Adolescence is defined as the period between sexual maturity at puberty and adult independence. One of the most controversial questions in the field is whether the concept of adolescence is conserved across different cultures, with some authors completely dismissing adolescence as a concept recently invented by affluent western societies. Carefully answering the questions surrounding adolescence requires very expensive, long and complex studies. For example, adolescents from 11 different countries showed higher levels of sensation-seeking and risk-taking, and lower levels of self-regulation5, compared to younger and older participants. For Prof. Blakemore, an important characteristic of adolescent behaviour that has great explanatory power is the increasing influence of the peer group in shaping behaviour choices, particularly regarding risk-taking.

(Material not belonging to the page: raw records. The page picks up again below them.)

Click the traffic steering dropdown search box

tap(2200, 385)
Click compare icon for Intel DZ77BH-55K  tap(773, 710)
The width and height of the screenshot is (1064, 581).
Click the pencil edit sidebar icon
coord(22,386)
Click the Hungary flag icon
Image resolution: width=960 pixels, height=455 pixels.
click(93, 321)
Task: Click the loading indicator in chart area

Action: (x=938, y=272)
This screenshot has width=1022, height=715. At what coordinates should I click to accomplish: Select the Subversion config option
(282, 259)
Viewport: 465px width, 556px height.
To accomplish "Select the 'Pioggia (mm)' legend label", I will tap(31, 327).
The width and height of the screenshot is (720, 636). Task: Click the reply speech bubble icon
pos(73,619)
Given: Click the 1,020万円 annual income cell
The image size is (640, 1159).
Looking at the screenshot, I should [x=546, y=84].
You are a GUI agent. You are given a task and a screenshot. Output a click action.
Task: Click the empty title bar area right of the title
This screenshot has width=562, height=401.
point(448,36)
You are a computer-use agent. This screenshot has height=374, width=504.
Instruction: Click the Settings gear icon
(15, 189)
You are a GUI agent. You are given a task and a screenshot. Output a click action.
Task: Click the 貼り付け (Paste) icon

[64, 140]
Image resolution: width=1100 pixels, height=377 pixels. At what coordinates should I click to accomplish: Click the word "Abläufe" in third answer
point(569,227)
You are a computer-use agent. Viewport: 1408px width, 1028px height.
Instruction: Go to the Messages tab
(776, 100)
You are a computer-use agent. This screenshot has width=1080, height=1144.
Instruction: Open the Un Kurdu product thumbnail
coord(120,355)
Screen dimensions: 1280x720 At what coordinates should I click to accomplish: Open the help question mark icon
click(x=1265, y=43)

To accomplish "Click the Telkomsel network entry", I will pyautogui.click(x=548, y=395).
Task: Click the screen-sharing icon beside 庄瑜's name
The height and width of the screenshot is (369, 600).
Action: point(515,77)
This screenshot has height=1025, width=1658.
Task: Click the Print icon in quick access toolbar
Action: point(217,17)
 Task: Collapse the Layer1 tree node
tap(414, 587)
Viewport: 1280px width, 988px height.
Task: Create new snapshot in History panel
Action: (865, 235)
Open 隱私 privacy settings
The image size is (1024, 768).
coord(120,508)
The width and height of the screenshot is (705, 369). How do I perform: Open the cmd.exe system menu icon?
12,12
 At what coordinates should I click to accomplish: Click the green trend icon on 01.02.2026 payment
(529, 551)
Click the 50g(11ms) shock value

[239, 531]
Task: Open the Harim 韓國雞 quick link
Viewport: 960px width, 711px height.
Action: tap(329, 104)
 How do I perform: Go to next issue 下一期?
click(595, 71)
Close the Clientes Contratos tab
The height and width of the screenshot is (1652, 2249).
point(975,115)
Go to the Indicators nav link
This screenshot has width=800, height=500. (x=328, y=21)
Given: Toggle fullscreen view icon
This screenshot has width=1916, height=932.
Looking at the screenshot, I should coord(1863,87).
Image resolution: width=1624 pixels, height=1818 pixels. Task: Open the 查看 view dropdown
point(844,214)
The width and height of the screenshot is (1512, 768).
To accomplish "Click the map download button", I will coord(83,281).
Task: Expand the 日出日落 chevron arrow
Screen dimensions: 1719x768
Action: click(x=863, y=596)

To understand the argument, it is useful to consider the concept of social exclusion risk. This is the risk that you will be excluded from your chosen social group. This can have very damaging results at a time of development where the social networks are being built, and are still very fragile and unstable. In fact, adolescents are hypersensitive to social risks3, and they take social risks into account when considering the health and legal risks of drinking, smoking or driving at speed. An interesting study from Prof. Blakemore’s group showed that young adolescents’ assessment of risk is influenced more strongly by the risk perception of other teenagers, compared with the risk estimates given by adults4. These ideas have been further backed by successful public health interventions where the impact of peer influence on adolescent behaviour was factored in the strategy, such as in bullying campaigns at school and anti-smoking campaigns.

Finally, we turned to the hardest questions to address with currently available technology: what changes are happening in adolescent brains that could explain some of these behavioural results? Three general mechanisms have been explored that would lead to increased sensitivity to peer influence: 1) increased reward for peer acceptance, 2) increased arousal induced by the presence of peers and 3) increased capacity for mentalising – the recognition of mental states and emotions in other people. There were no clear cut messages during this last section, as it is an area of active research. It is clear that adolescent brains are changing at a very fast rate, increasing in white matter and decreasing in grey matter, while the overall volume remains constant. Possible explanations that have been advanced are increased myelination, increased axon size and increased synaptic pruning, but these hypotheses are hard to test. A great puzzle clearly laid out by Prof. Blakemore was the enormous variability in individual developmental brain growth profiles.

The importance of studying the development of the human brain during adolescence cannot be overemphasised. It has been estimated that over 75% of mental illnesses have an age of onset during adolescence. Findings from this area promise to help understand risk factors for mental illness, as well as inform public health interventions and educational strategies.